Amid major gas supply constraints, the government may have to rethink its energy subsidy priorities after coughing up over Rs80 billion per annum in handouts to the export industry in the last over three years as it found little connection between subsidies and export growth, with the textile industry even reneging on its side of the pledge.
A senior government official told Dawn that the Ministry of Energy had received an independent study from three international reputed organisations — The University of Chicago, The London School of Economics and Political Science and International Growth Centre — which did not comprehensively support a narrative in the country that gas and electricity subsidies had direct link to export growth.
The ministries of energy, finance and planning are convinced about rent-seeking and misuse in the textile sector, he said.
APTMA seeks PM’s help to stop energy ministry from curtailing supplies
Also, the Ministry of Energy feels aggrieved by the textile industry’s attempts to protect gas supplies and subsidies through courts instead of honouring its commitments to spare gas quantities being used in captive power plants (CPPs) while gas companies struggled to manage supplies for other priority sectors.
“They got stay orders against efficiency tests and minor adjustments in subsidised tariffs.
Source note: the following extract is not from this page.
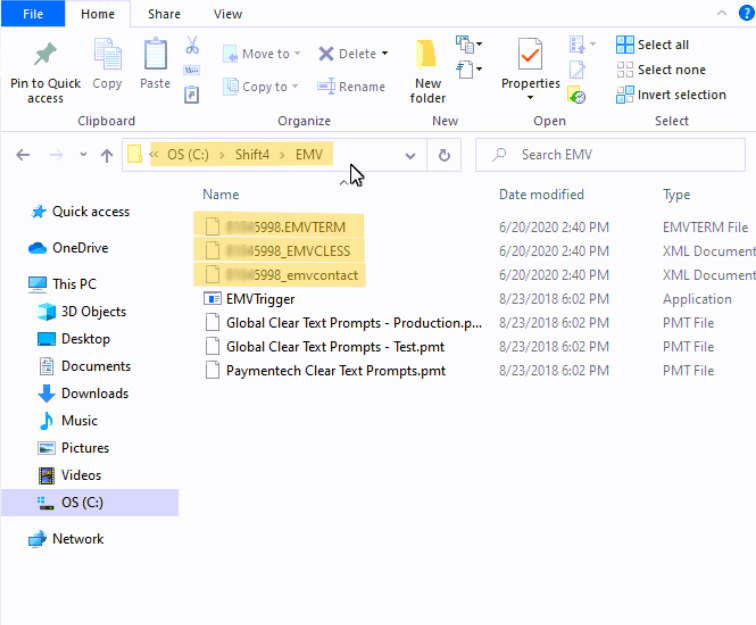
Task: Select Downloads in navigation pane
Action: [94, 393]
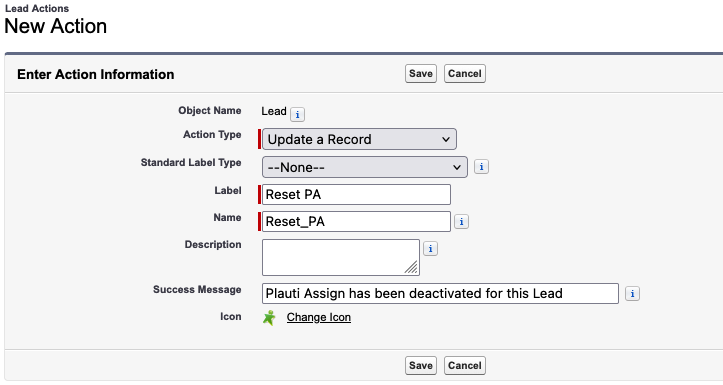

They cannot have best of two worlds by squeezing the state,” the official said.
This is on top of other subsidies and facilitations like DTRE, TERF and DLTL schemes as well as tax exemptions.
On the other hand, the influential All Pakistan Textile Mills Association (APTMA) is seeking urgent intervention of the prime minister to block the energy ministry and related cabinet committees from additional steps including disruption in gas supplies.
The Ministry of Energy has been advised by some experts to get more specific studies done on urgent basis to conclude whether the return in the shape of export on each dollar of subsidy paid to the textile sector was justified. The ministry believed that the major part of their production went into the domestic market.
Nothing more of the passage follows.